La verdad es que siendo yo muy joven, don Jorge Villegas me ordenó que cubriera
para el periódico un mitin masivo del PRI. La gente, o los acarreados, o lo que
fueran, por poco nos arrollan a mí y a otro compañero reportero. Don Polo, a
quien ya no le gustaba asistir a eventos políticos, pero que estaba ahí por
extrañas razones, me extendió una mano y me subió al pódium, antes de ser
embestido por la turba.
--Súbete,
porque te van a atropellar, Eloy – me gritó don Polo con la jovialidad de quien
disfrutaba de esos accidentes populares, él que era tan cercano a los jolgorios
del pueblo.
--Así que
exagerando, te aseguro que don Polo me salvó la vida – rematé mi historia a mi
amiga, pero ella ya no prestaba oídos a mi anécdota porque corría a la sala de
cine, mientras me reprochaba el retraso.
El pianista
baja la tapa del teclado y se despide con una caravana de los clientes.
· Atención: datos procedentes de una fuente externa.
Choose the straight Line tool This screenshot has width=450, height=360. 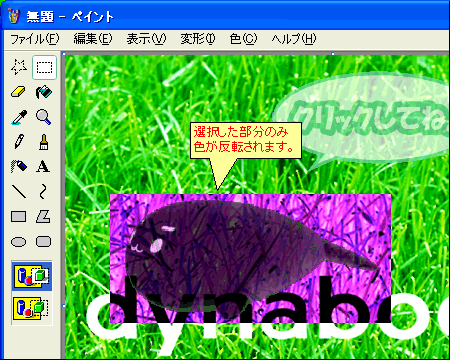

Alberto
Santos cruza la pierna izquierda y mece el mocasín negro por debajo de la mesa.
Sigue comiendo, evade la anécdota y concluye perentorio:
--Pues sea
lo que sea, pero Polo se opuso a nuestro proyecto de la Línea 1 del Metro, y el
tiempo nos dio la razón a nosotros. A él no.
--Yo creo
que el tiempo no da la razón a nadie – opino antes de despedirme --. Y que lo
mismo nos atropella a vencedores y vencidos.
Al salir
del cine, pagamos el boleto de estacionamiento y acompañé a mi amiga al lugar
donde dejó su vehículo. Cruzamos una de las calles del interior de Galerías
Monterrey, y fue entonces que me topé de nuevo a a don Polo ahora en medio del
asfalto, titubeante y confundido. Tomé del brazo al viejo político y lo subí a
la acera.
-- Déjeme
ayudarlo, don Polo – le dije – porque lo van a atropellar.